5 tips for adapting and securing your network
1. Adopt a unified platform approach to simplify how entities connect to resources while being protected no matter where they geographically exist.
2. Consider a multi-tenant network stack to segment traffic that would seamlessly integrate into the existing environment and can be delivered from the cloud, on-premises, or as a blended combination of both.
3. Look for security solutions that are built into a platform and not bolted on to create better visibility and a strengthened security posture.
4. Utilize a hardware-agnostic approach for selecting software capacity independent of hardware capacity, so you can future proof all sites.
5. Implement a software-defined approach that enables you to rapidly respond to threats and seamlessly scale to thousands of sites.

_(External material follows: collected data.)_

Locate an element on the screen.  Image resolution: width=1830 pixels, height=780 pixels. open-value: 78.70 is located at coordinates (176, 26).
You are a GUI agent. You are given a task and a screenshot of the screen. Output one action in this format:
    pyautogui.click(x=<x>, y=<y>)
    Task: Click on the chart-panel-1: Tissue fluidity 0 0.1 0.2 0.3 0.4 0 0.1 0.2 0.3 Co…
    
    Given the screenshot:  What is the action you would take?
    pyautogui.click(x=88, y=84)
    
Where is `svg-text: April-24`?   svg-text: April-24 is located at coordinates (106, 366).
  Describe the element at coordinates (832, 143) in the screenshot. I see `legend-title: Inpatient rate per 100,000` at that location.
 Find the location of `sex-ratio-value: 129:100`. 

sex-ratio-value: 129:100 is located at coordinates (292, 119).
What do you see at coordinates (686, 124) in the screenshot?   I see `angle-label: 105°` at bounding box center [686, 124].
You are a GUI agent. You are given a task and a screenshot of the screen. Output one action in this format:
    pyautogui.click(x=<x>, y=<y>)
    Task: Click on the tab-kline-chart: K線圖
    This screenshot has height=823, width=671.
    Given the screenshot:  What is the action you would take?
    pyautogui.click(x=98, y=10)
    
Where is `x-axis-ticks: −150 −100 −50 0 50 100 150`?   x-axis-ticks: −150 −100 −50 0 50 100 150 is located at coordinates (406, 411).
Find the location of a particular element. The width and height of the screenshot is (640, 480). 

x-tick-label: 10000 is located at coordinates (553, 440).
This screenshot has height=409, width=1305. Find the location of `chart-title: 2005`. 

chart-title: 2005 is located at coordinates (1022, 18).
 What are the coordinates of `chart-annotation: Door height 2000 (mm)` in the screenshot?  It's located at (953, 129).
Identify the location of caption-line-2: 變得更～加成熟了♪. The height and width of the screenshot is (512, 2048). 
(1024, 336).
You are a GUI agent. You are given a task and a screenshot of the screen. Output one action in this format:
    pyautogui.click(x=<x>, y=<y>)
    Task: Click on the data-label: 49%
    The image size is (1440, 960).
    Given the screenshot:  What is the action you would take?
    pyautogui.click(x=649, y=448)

Keep in mind that security solutions, especially those that inspect traffic or data in real-time like intrusion prevention systems, web proxies, or antivirus software, can introduce latency. If this latency is perceptible to users, it can reduce system or network performance and lead to dissatisfaction. The importance of prioritising the user experience can’t be overstated, especially in the context of security.
As organisations accelerate their digital transformation journeys, it is crucial to implement a robust security strategy from the start that evolves as rapidly as the business. The traditional castle-and-moat approach is no longer sufficient as cloud adoption, hybrid work, and digital engagement expand the attack surface. An integrated approach eliminates complexities, reduces costs, and improves security efficacy.